Requirements: Rewrite every line of the entries below, both the wording and the answers, and raise each x and y coordinate in the answers by 11. Leave the pictures out.

━━━ Source data

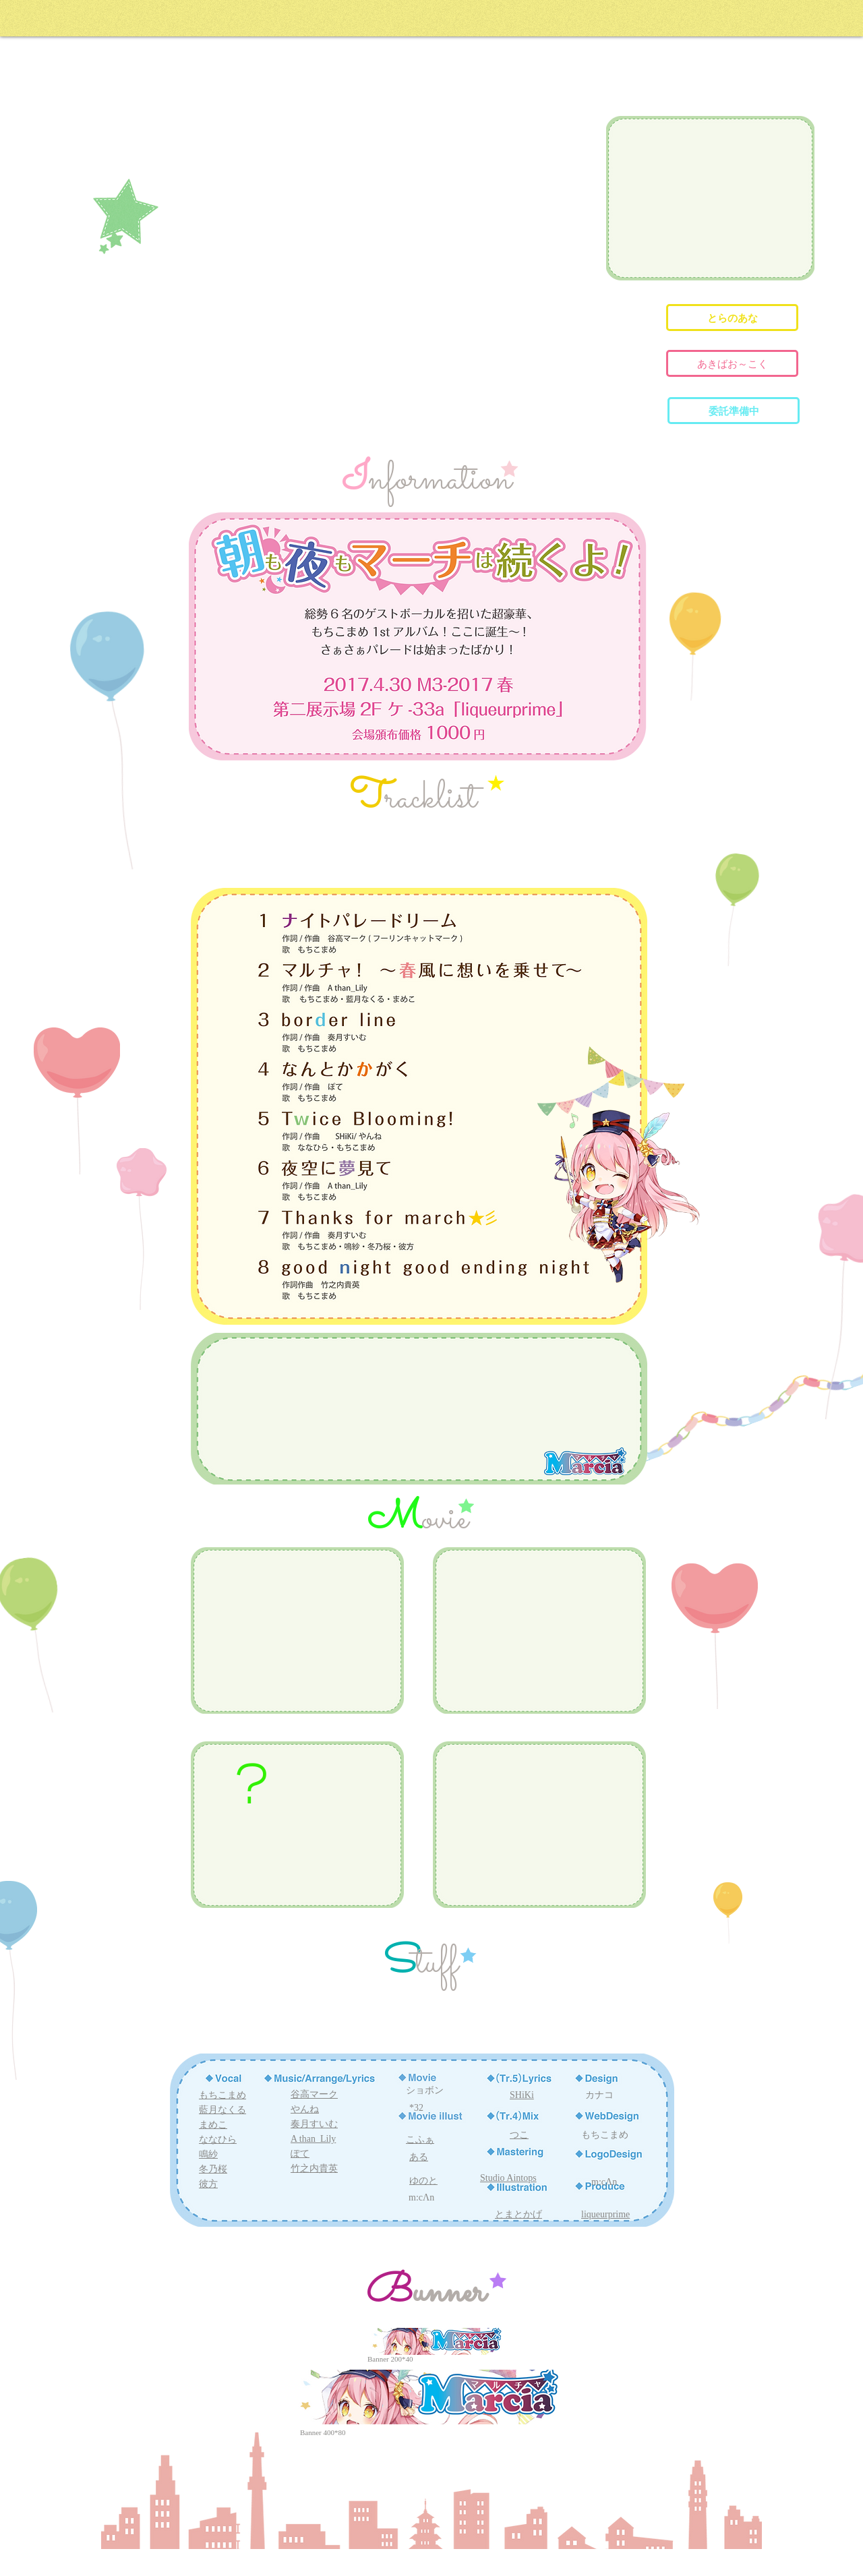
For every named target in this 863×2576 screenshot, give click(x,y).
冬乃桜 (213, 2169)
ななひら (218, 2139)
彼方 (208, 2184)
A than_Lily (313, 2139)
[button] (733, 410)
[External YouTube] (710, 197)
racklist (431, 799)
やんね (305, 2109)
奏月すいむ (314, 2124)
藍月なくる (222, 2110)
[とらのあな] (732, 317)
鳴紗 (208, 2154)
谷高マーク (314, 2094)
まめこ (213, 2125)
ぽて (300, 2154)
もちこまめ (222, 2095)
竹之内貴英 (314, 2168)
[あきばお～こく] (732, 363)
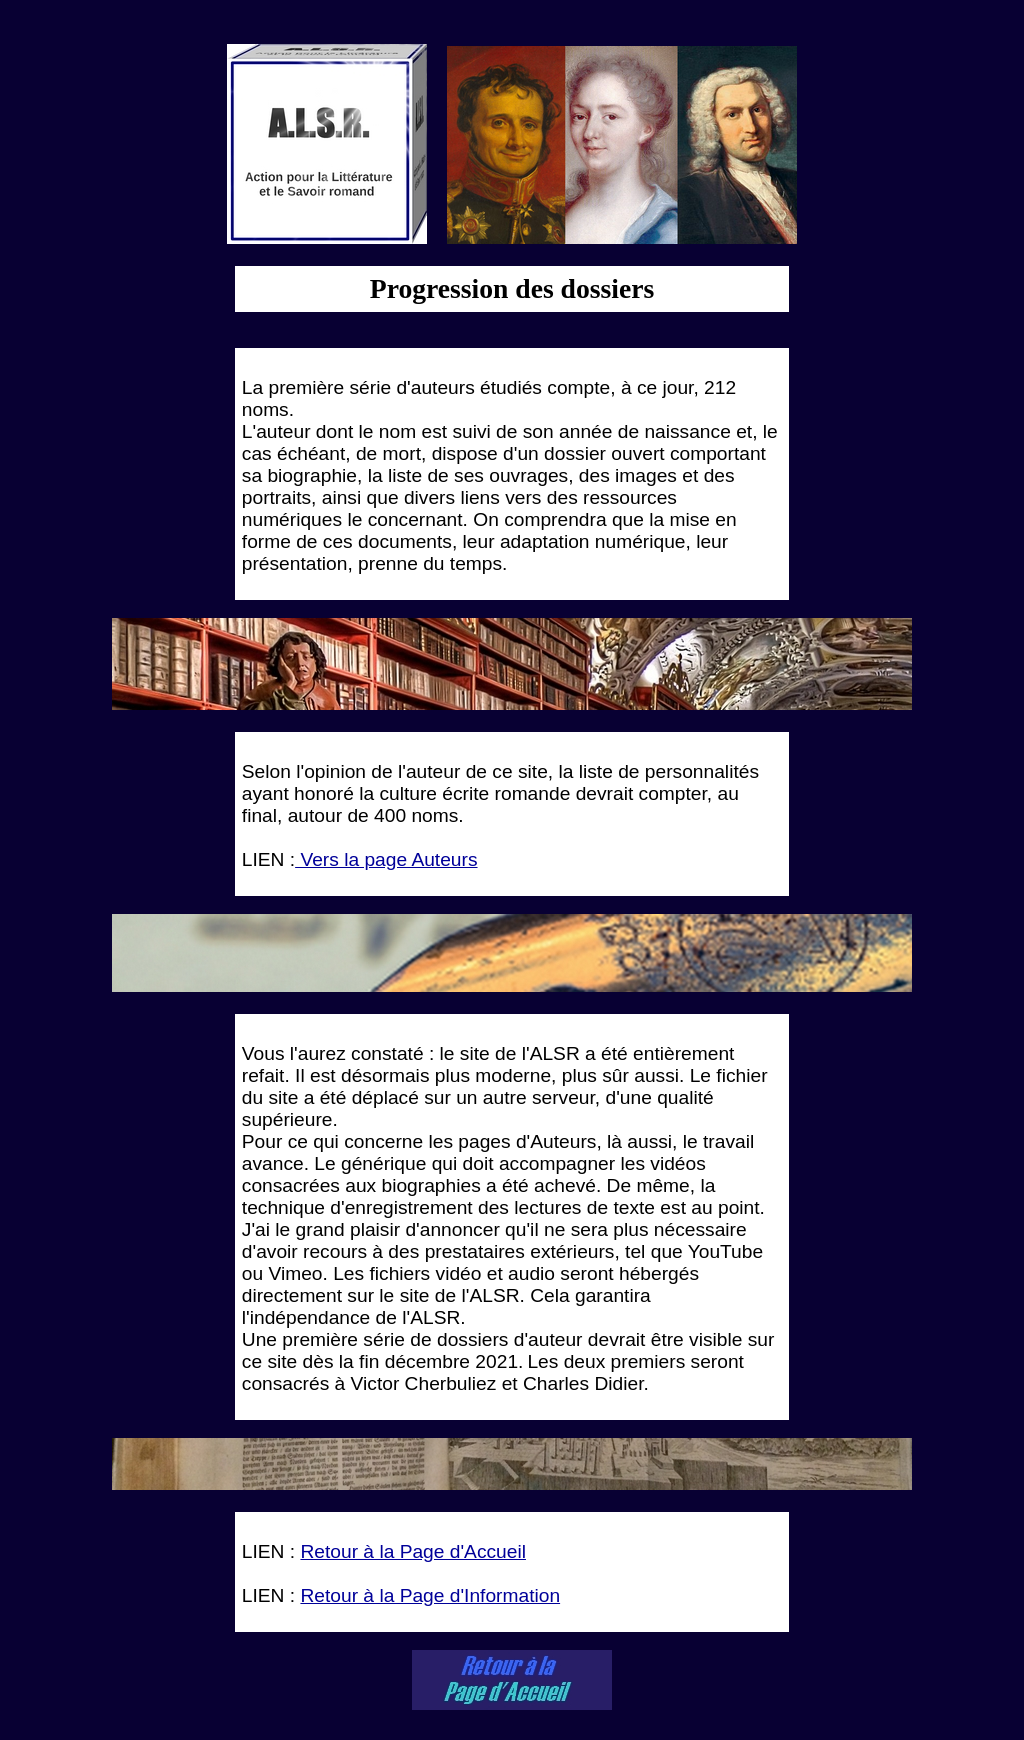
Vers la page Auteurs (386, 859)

━━━━━━

Right answer:
For every named target in this 863×2576 screenshot, give click(x,y).
冬乃桜 (224, 2180)
ななひら (229, 2150)
彼方 (219, 2195)
A than_Lily (324, 2150)
[button] (744, 421)
[External YouTube] (721, 208)
racklist (442, 810)
やんね (316, 2120)
奏月すいむ (325, 2135)
藍月なくる (233, 2121)
[とらのあな] (743, 328)
鳴紗 (219, 2165)
谷高マーク (325, 2105)
まめこ (224, 2136)
ぽて (311, 2165)
もちこまめ (233, 2106)
竹之内貴英 (325, 2179)
[あきばお～こく] (743, 374)
Vers la page Auteurs (397, 870)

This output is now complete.